Ninouch : oui, ô grand Ninouch, en effet j'ai emprunté une de tes fameuses expressions ; je te laisse choisir le mode de dédomagement. Par ailleurs j'ai pris volontairement Vincent Delerm et Télérama comme exemple : tout se ringardise tellement vite qu'il m'a semblé plus explicite de choisir des exemples déjà largement dépassés.Le Loup : merci !Marie-Pierre : mais moi aussi j'adore Télérama ! Attention Tele-Z sera peut-être à la mode pendant 3 semaines au 1er trimestre 2008.

marie pierre 13/10/2007 09:52

ai caché, le rouge au front, mon télérama et me suis abonnée à télé Z.....

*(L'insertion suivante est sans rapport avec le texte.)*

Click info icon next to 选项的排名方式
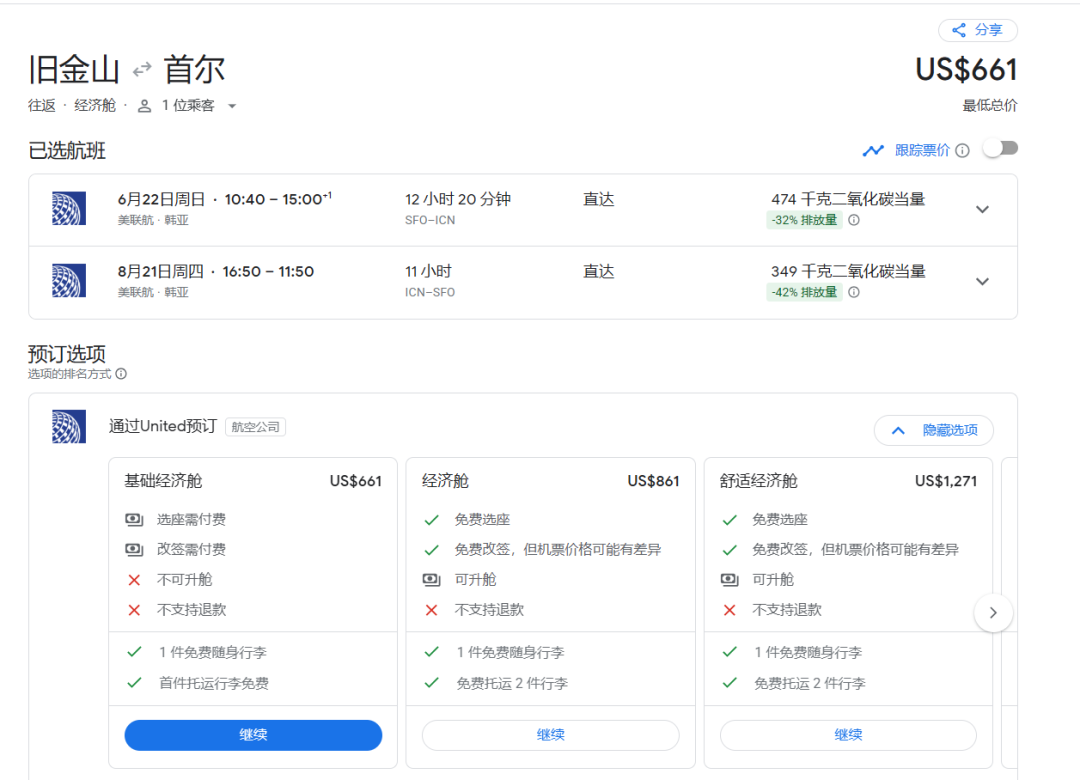Image resolution: width=1080 pixels, height=780 pixels. 121,374
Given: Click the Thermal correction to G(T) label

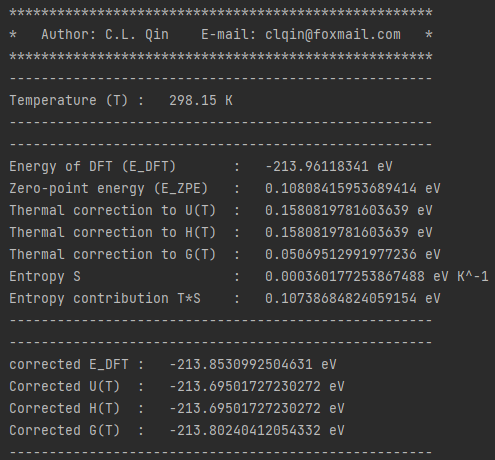Looking at the screenshot, I should click(x=112, y=255).
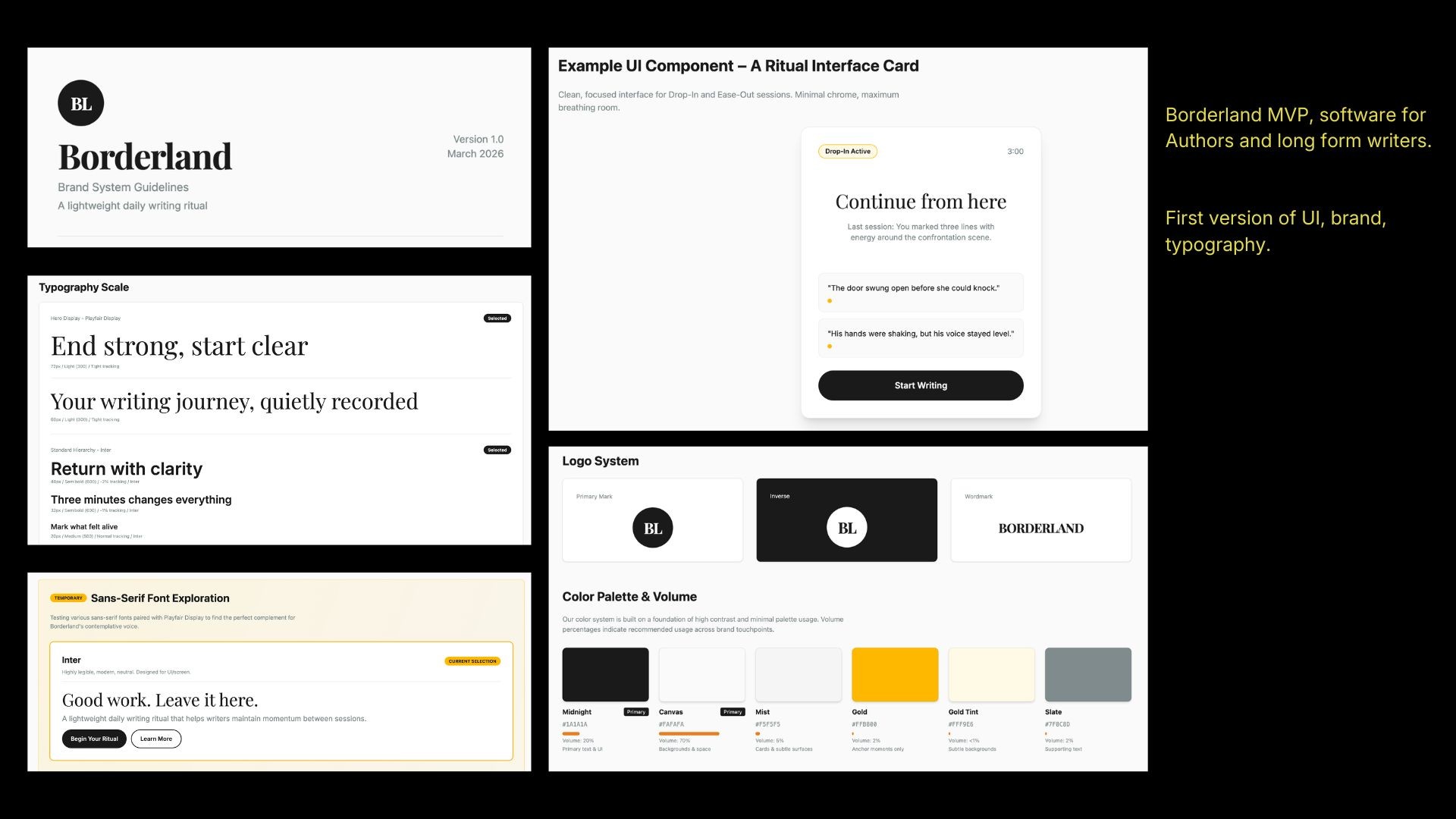Click the BL logo in header
This screenshot has height=819, width=1456.
[x=80, y=103]
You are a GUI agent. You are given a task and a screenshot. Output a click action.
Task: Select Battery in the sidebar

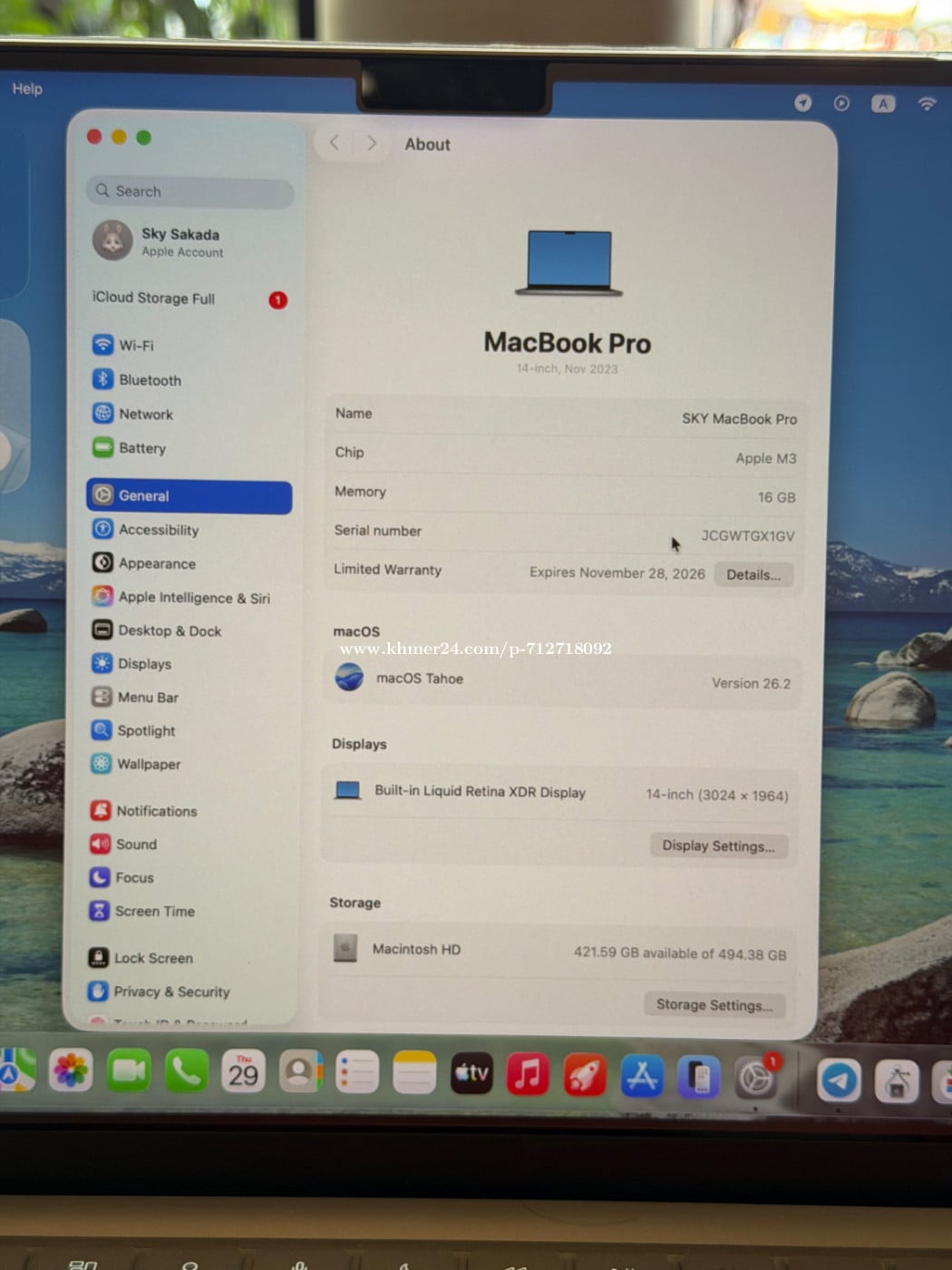coord(141,448)
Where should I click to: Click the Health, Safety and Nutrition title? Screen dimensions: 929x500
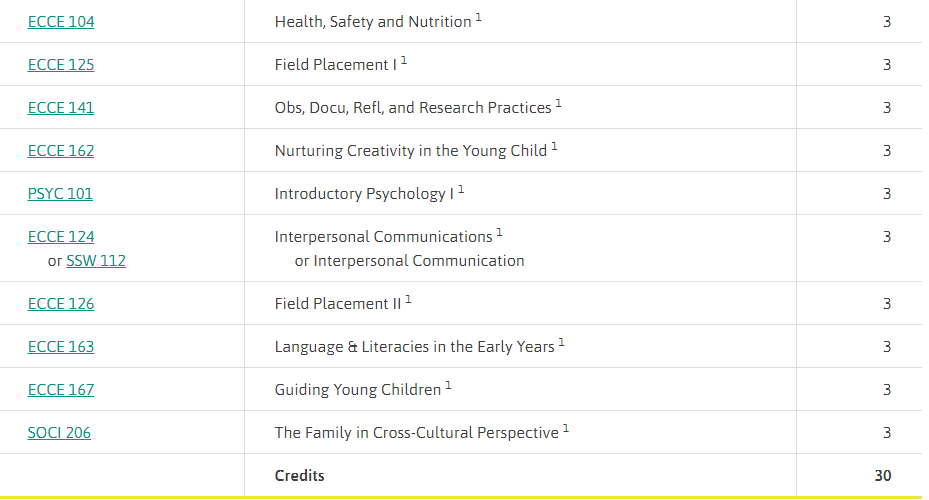pos(373,22)
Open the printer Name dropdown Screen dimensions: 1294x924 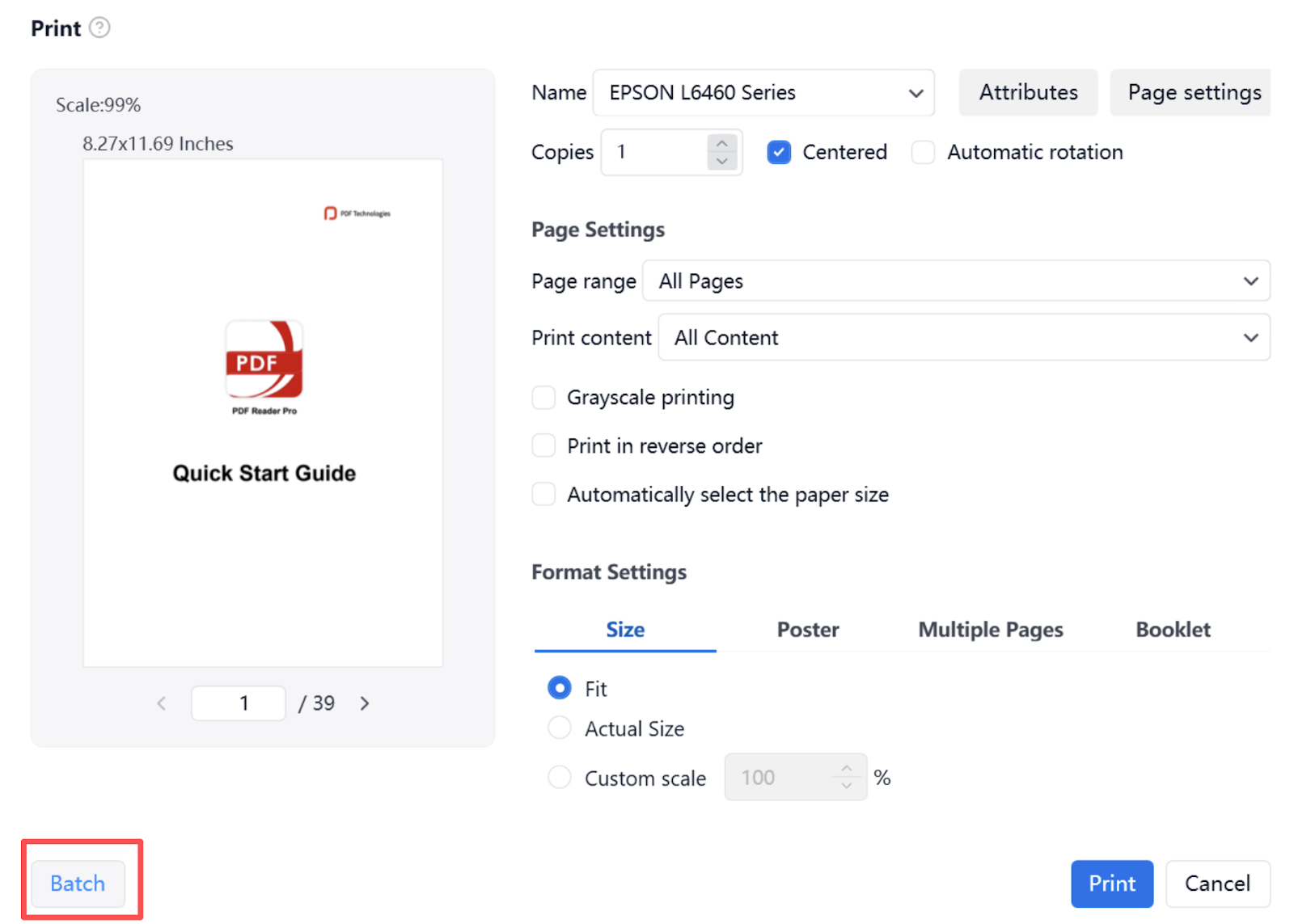[763, 93]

Martin Lothar 12/10/2007 22:08

Non seulement ça évolue très vite, mais en plus elles se reproduisent ces bestioles-là... (Cette note est à mourir de rire !)

ninouch 11/10/2007 16:51

Tu cites une phrase assortie d'une propriété intellectuelle, j'en suis fort déçu. D'autant plus que l'on ne peut malheureusement comparer Aïda, même version Philippe Starck, à Ariane et Barbe Bleue, surtout lorsque la mise en scène de ce dernier opéra plonge les spéctateurs dans l'horreur au souvenir de leur premier spectacle scolaire, lorsqu'ils jouaient la grosse fraise ou la bosse du dromadaire.Cela dit, j'ai toujours trouvé Vincent Delerm ringuard... car oui, mon cher ami, tu as oublié que la principale caractéristique du bobo était de rejetter violamment les modes qu'il a contribué à créer dès qu'un trop grand nombre de personnes se les approprient.